Yesterday I pointed to an Associated Press ‘IMPACT’ piece headlined Thousands killed by US’s Korean ally. It ran on the general Associated Press feed at Yahoo news. Like AP, I expected it to have some ‘impact’. Like AP, I was wrong.
The piece is the summary of a big investigative report that must have required quite some time and effort. There are a lot of new and so far unreported details in it.
In the early 1950s the South Korean dictatorial regime, under tutelage of the U.S., killed over 100,000 of its own people because they were suspected of being somewhat on the political left or otherwise not assumed loyal to the U.S. instantiated regime.

Just like German SS Einsatzgruppen killed ‘undesirable
people’ of their own blood in the 1940s – hundred-thousands of them – the South Korean a few years later did just the same. Unlike the Germans, the South Koreans were under U.S. control and the ‘incidents’ happened in attendence of
U.S. officers.
Several U.S. government institutions exchanged memos about this. Officers of the U.S. military and clandestine services attended mass shootings and photographed the outcome – see above. All this was kept secret for over 50 years.
White-clad detainees — bent, submissive, with hands bound — were thrown down prone, jammed side by side, on the edge of a long trench. South Korean military and national policemen then stepped up behind, pointed their rifles at the backs of their heads and fired. The bodies were tipped into the trench.
One could imagine a country taking notice if such crimes done under its umbrella were finally aired.
The declassified record of U.S. documents shows an ambivalent American attitude toward the killings. American diplomats that summer urged restraint on southern officials — to no obvious effect — but a State Department cable that fall said overall commander Gen. Douglas MacArthur viewed the executions as a Korean "internal matter," even though he controlled South Korea’s military.
But the AP piece sunk like lead. I searched some phrases of that piece in Google news: "South Korean military and national policemen then stepped up behind" – only three hits a day after this ran on the AP wire. Did anyone print this at all?
Evidence indicates South Korean executioners killed between 3,000 and 7,000 here, said commissioner Kim. A half-dozen trenches, each up to 150 yards long and full of bodies, extended over an area almost a mile long, said Kim Chong-hyun, 70, chairman of a group of bereaved families campaigning for disclosure and compensation for the Daejeon killings. His father, accused but never convicted of militant leftist activity, was one victim.
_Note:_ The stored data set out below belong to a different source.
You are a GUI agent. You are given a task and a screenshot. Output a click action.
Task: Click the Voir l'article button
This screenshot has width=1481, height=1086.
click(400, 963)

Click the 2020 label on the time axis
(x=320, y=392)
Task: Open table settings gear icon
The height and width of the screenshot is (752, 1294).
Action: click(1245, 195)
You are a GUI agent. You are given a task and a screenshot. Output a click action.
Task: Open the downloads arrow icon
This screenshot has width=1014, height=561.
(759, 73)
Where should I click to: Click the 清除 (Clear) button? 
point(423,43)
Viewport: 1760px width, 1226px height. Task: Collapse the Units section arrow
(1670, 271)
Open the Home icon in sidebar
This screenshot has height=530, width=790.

My German ancestors in the 1930s/40s killed a lot of people in a crazy rampage and under a insane philosophy and state of mind we still try to understand. By we at least talk about this in the open and our media doesn’t shy away from reports about it. Hopefully this will help us to keep such pathologies in memory and never again take such path.
All people have such historic stigmas. Some acknowledge them, some don’t. I am worried about my U.S. friends. When there is so little echo to this now reported mass killings in the 1950s, how much sensitivity is there towards U.S. instigated, controlled and secretly photographed killing today?
Who, during the last years, directed the Badr brigades in their rampage on Sunni Iraqis?
Maybe we will learn about that only 50 years from now?